*Rangel Alves da Costa
O gato, ah esse gato! Nunca vi um bichano
igual a esse. E certamente o meu maior inimigo. Indescritível a raiva que sinto
por ele.
Muitos gatos aparecem por aqui. Quando a
noite desce de vez então. É gato no telhado, pulando a janela, por todo lugar.
Mas esse é diferente.
Diferente por que os outros correm, somem,
espantam-se quando são gritados ou ameaçados. Mas esse não. Parece esconder-se
para no instante seguinte reaparecer.
Estou sentado escrevendo e de repente já
avisto sua chegada. No instante seguinte já está olhando em minha direção,
sempre de distância segura.
Levanto, vou até ele, o bichano corre, porém
sei que não vai durar muito. No instante seguinte e já está de volta como quem
nada lhe aconteceu.
Se fosse só isso ainda ia. O problema é que
esse bichano parece tomado por outra coisa, por alguma forma humana para agir
de modo tão insuportável.
Creio que esse gato até se acha o verdadeiro
dono da casa. Quem manda é ele, quem tudo pode fazer é ele. E eu sou apenas um
serviçal de seus instintos maldosos.
Panela tem que ser na tranca, assim mesmo com
a chave bem escondida. Não adianta dizer que ele não alcança isso ou aquilo por
que não tem jeito. Ele consegue tudo.
Mesmo com todas as portas e janelas fechadas
ele aparece. Talvez desça por uma minúscula fresta do telhado ou mesmo se
transforme em folha para passar entre a madeira da porta e o chão.

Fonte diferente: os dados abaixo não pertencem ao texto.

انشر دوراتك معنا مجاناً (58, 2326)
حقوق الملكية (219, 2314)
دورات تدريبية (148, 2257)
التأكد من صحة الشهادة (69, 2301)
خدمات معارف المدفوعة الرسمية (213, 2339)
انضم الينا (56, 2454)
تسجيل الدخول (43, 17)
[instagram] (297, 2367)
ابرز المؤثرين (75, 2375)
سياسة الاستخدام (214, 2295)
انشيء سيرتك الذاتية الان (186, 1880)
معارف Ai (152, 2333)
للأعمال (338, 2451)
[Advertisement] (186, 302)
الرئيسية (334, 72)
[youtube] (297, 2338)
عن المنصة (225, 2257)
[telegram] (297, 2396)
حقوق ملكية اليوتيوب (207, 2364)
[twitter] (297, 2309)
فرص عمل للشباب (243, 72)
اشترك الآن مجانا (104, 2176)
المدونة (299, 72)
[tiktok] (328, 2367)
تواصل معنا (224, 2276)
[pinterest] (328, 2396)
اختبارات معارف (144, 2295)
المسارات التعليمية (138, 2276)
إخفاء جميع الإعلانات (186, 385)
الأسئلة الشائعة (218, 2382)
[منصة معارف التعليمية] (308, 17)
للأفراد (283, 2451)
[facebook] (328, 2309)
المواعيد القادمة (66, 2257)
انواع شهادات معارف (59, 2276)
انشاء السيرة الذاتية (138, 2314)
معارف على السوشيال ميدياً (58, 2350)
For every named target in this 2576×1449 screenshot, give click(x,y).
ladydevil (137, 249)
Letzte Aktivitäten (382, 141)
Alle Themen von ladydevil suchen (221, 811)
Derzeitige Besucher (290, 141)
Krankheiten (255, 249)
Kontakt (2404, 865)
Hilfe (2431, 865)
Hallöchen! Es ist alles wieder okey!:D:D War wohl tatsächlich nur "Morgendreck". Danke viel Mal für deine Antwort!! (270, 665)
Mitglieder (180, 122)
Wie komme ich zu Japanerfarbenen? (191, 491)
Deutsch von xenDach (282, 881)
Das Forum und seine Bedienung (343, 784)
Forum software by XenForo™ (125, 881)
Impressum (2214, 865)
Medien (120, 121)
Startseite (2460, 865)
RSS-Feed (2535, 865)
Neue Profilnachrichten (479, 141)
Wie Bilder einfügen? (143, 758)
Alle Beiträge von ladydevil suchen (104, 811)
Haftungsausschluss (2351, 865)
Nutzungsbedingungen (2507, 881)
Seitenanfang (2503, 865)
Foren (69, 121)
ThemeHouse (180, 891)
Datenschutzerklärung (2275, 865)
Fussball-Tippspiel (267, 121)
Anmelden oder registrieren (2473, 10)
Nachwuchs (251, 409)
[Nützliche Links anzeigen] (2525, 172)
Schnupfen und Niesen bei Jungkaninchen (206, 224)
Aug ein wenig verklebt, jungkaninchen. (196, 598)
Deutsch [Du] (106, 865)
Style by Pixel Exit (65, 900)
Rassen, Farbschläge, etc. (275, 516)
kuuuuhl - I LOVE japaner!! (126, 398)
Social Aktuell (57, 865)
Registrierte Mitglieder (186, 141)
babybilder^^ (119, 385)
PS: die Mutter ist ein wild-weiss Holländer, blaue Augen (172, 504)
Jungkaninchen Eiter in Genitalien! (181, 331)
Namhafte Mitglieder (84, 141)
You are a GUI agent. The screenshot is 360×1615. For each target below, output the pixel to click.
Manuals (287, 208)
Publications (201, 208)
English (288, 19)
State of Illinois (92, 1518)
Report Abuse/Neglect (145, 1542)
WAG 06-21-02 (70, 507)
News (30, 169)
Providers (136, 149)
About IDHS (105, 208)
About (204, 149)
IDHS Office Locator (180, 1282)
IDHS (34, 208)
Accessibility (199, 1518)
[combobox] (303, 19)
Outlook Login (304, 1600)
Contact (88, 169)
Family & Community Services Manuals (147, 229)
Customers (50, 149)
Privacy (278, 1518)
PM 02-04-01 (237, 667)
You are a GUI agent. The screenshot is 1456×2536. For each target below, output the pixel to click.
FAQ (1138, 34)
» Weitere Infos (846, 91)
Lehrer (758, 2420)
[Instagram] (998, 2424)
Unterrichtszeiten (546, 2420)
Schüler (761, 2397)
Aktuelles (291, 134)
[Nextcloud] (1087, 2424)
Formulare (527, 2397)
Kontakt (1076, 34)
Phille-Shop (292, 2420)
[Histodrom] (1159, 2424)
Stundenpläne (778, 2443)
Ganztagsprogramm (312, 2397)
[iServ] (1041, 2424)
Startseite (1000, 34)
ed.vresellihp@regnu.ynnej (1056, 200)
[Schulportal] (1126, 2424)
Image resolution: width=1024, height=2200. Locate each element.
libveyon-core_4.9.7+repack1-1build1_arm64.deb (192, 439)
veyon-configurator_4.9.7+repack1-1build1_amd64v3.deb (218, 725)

E não tem jeito. Quando penso que estou livra
– ao menos por alguns instantes – então ele reaparece do nada. Acho até que não
tem medo que eu arremesse sobre ele uma montanha.
Aqui na mesa escrevendo, quando olho em
direção ao quarto, sabem o que eu avisto? O bichano todo no bem bom, todo
estirado em cima da cama e dormindo tranquilamente.
Quando ouço barulho de panela, de copo, de
porta abrindo, de coisa sendo arrastada, nem adianta ir atrás de outra coisa.
Sempre será ele e sempre ele. Não adianta.
A situação é tão difícil que até já pensei em
dar um basta nisso de vez e da maneira mais desumana possível. Ora, se ele está
me aniquilando, então por que não dizimá-lo de vez, não fazer com que suma de
vez da minha vida.
Preciso de paz, mas o gato não deixa. Preciso
de sossego, mas o gato não deixa, preciso descansar, mas o gato não deixa,
preciso de silêncio, mas ele não deixa. O bichano não me deixa viver.
Todo o lixo é embalado, embrulhado,
cuidadosamente vedado. Mas ele não adianta. Ele vai calmamente e desfaz tudo.
Pega o que quer, come o que quer, depois deixa o chão todo sujo e vai dormir em
minha cama.
Foi por causa do gato que agora só durmo de
rede. E com cuidado de não deixar estendida depois que levanto. Mas sabe o que
aconteceu outro dia?
O gato arrastou uma banquinha até perto da
rede, de um pulo alcançou os cadilhos, puxou o lado que dá para o outro armador
e, não sei como fez isso, estendeu a rede inteirinha. Depois arrastou o banco
novamente e num pulo só se deitou tranquilamente.
Outro dia pensei estar na presença de alma
penada. Ouvi a geladeira se abrindo e não dei muita atenção ao acontecido. Deve
ser imaginação, pensei. Mas quando me levanto e vou até a cozinha, sabe o que
avistei?
A geladeira aberta e a minha goiabada aberta
em cima da mesa. E bem sentado de faca à mão o gato, comendo não só goiabada
como também um pedaço enorme de queijo. Peguei o restante da goiabada e tentei
acertá-lo de cheio.
Depois disso sumiu durante uns dois dias. Mas
outro dia eu retornei da rua e encontrei a porta aberta. Estranhei demais esse
fato. Mas quando botei o pé na sala a primeira coisa que avistei foi ele
sentado no sofá, comendo salsicha com pão e com o controle remoto à mão.
E minha mala bem arrumada e colocada bem
próxima à porta. O que isso significa?